Desmond Hopes To Take Starcom Back To Basics

Three years ago, Laura Desmond took over Publicis Groupe’s MediaVest with a mandate to turn the struggling shop around. She went on to capture new clients like Coca-Cola, Procter & Gamble and MasterFoods, adding about $3 billion in net new business to the agency, which now buys about $8 billion in ads annually. Earlier this month, Desmond was promoted to CEO of Starcom MediaVest Group/The Americas, with oversight of Starcom, MediaVest and GM Planworks. Recma estimates the group will have billings of about $18 billion in 2006, making it the top-ranked network by billings. Desmond, 41, discusses her plans for SMG and what agencies need to do in the future to better serve clients.

Adweek: On which areas in the network will you spend the most time?

Laura Desmond: I have three big strategic platforms that I hope to drive across the network. The first is digital embrace. This is something we started at MediaVest. It means embracing digital inside out, so that it is not a silo and instead is a channel just like all the traditional channels we’ve been working with for years.

Adweek: Why is that so key?

Desmond: Consumer attention is the scarcest resource we’re chasing. Consumers are in control and I believe that expertise in digital media is going to be an important weapon as we fight the new battles ahead.

Adweek: The other two top priorities?

Desmond: One is talent. We’re in the people assets business. In many ways what distinguishes us is our people and the ideas they create.

Adweek: Strategic imperative number three?

Desmond: Expand our one-to-one and direct-response capabilities. As we go into the future our ability to capture consumer data and strategically manage customer relationships on behalf of our clients will be more important. The Web provides the best place to capture consumer data, but with some of the advance TV and interactive testing we’ve been doing we want to start developing our one-to-one marketing capability along with the response capability that we have through Halogen already.

Adweek: So just how much of a techno geek do you have to be to thrive in the media world these days? Or at least at SMG?

Desmond: I don’t think you have to be a techno geek at all. You have to be a consumer geek. We want to be consumer centric. If that takes us to the digital channels, or advance TV or good old-fashioned radio or TV, so be it.

Adweek: Is there a way to gauge the longevity of sites like MySpace and Facebook?

I think social networking, consumer-passion groups and the long-tail effect are economic and social phenomena that we are going to be dealing with. I can’t tell you if MySpace is going to make it five years from now, but I believe that social networking is here to stay.

Adweek: How can marketers harness it?

Desmond: Just like they can harness the power of word of mouth and the power of advocacy. There’s a lot we don’t know and a lot that’s unproven, but I believe that buzz and hype and word of mouth are channels in their own right.

Adweek: What big client categories are you looking to fill at SMG?

Desmond: Electronics would be an area. There are various aspects of entertainment. Pharmaceutical where it does not compete with some existing clients. Sports.
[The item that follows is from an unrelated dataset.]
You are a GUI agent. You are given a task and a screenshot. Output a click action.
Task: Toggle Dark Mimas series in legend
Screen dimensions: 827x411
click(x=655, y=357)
Adweek: In your new job you have oversight of GM Planworks, which does planning and buying for the auto company. Can GM market its way out of trouble?
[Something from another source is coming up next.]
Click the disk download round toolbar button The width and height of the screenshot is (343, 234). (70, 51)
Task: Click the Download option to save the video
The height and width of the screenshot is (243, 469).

Desmond: I believe they are committed to innovation and invention. … In the digital space it’s leading the pack.

Adweek: Anheuser-Busch made headlines a few weeks back with a new online entertainment network it’s developing, Bud TV. Is that kind of branded entertainment initiative something other clients must consider?

Desmond: I think all clients have to consider how they are going to think about the consumer-generated world of content. And all clients have to think about creating content that’s going to engage consumers in a world where they opt in and opt out.

Adweek: How long before we see a steady stream of ad-supported video content on mobile phones and iPods?

Desmond: To me, mobile phones are much more about point in time. I don’t know if that’s ever going to be a place where ad-supported content is going to thrive. What will be interesting with mobile phones is watching GPS technology develop. … In terms of iPod, a lot of it is dependent on what type of content experience you want and how long you want to wait for a download.

Adweek: What new client service offerings do you feel are critical to develop?

Desmond: We believe it’s back to basics: understanding consumer insights, understanding context—how they’re paying attention to media forms and why. We think the future will be determined by companies that have a lot of consumer data and know how to mine and leverage it. I think a second key piece is further developing communications planning.

Adweek: Activation is a new buzzword. What is it?

Desmond: We think it’s a combination of strategy propelled by an orchestration of media activities.

Adweek: Hasn’t getting consumers to act in response to a marketing program always been a goal? Why this new emphasis on activation?

Desmond: I think the leaders in the marketplace are recognizing that execution or an old-fashioned implementation is the cost of entry now. So then the question is, how do you buy what’s not for sale? How do you create a program that links a media vendor’s assets on television, in syndication, broadband and other places for a total holistic experience that can feature a brand? Activation is the sum of the parts of the total program you create and the value and engagement that’s created for a consumer when they see something and want to do more with it.